Zacks Investment Research promotes its Earnings ESP (Expected Surprise Prediction) tool, which identifies stocks likely to beat analyst earnings estimates by comparing the Most Accurate Estimate against the Zacks Consensus Estimate. Historically, combining a positive ESP with a Zacks Rank #3 (Hold) or stronger has resulted in a 70% positive bottom-line surprise rate and average annual returns of 28% over a 10-year backtest. The article highlights consumer discretionary stocks MGM Resorts (MGM) and Ralph Lauren (RL) as current examples, with positive ESPs of +3.84% and +1.52% respectively, indicating a high probability of exceeding expectations in their upcoming reports.

Analysis

The analysis highlights a quantitative strategy for identifying potential earnings beats, centered on the Zacks Earnings Surprise Prediction (ESP) metric. This method, which compares the Most Accurate Analyst Estimate to the consensus estimate, reportedly identifies stocks that deliver positive bottom-line surprises 70% of the time when combined with a Zacks Rank of #3 (Hold) or better, yielding a 28% average annual return in a 10-year backtest. The report applies this framework to two consumer discretionary stocks.
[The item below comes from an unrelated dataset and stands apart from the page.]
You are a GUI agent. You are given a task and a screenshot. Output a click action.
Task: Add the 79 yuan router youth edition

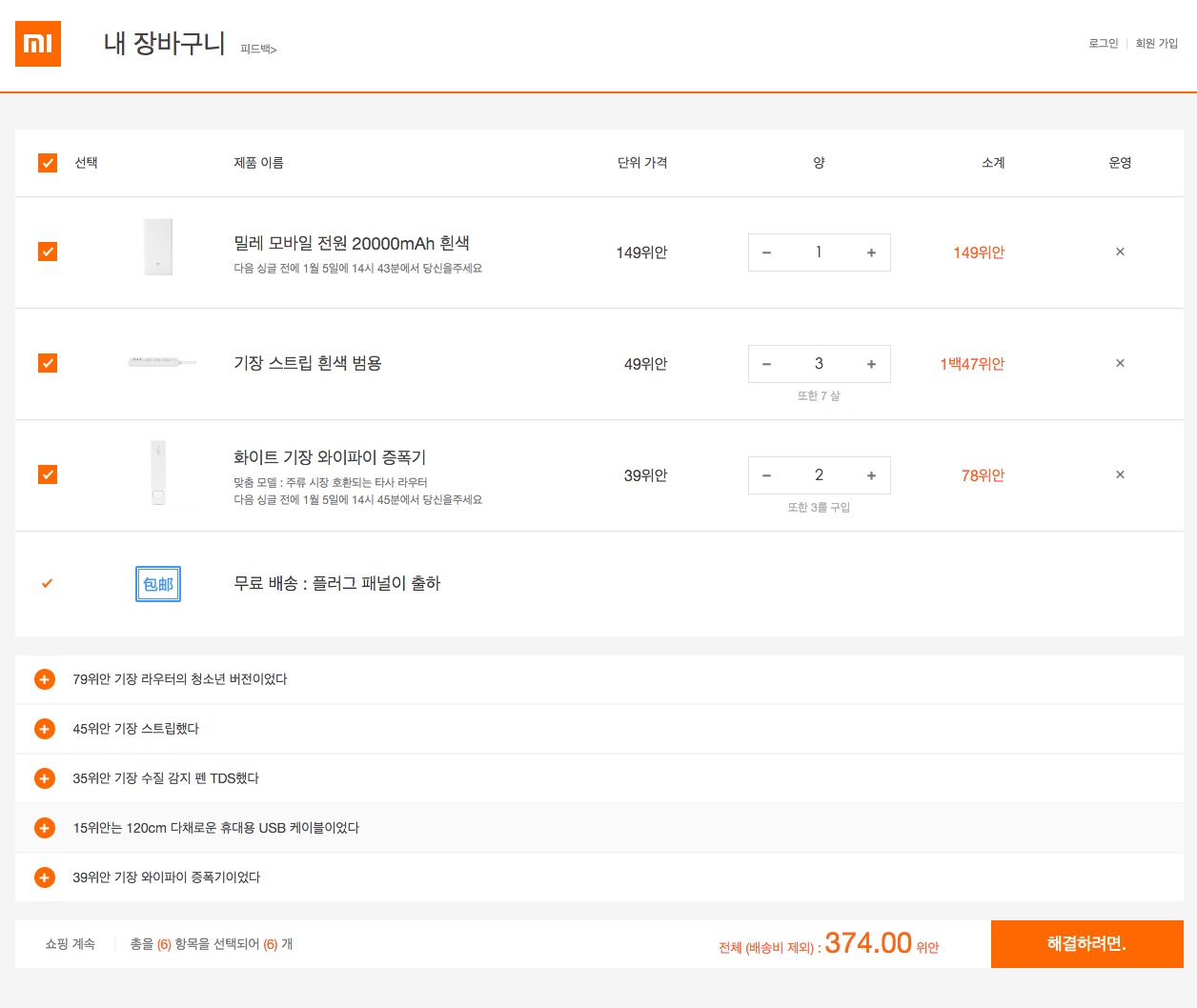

Ralph Lauren (RL) is presented as a particularly strong candidate, holding a Zacks Rank #1 (Strong Buy) and a positive ESP of +1.52% based on a Most Accurate Estimate of $3.35 versus a consensus of $3.30 ahead of its November 6, 2025 report. MGM Resorts (MGM) is also identified as having a high probability of an earnings beat, with a positive ESP of +3.84% ($0.43 Most Accurate Estimate vs. $0.42 consensus). However, its more neutral Zacks Rank #3 (Hold) suggests it is expected to perform in-line with the broader market, making the potential earnings surprise a key near-term catalyst to watch ahead of its October 29, 2025 release.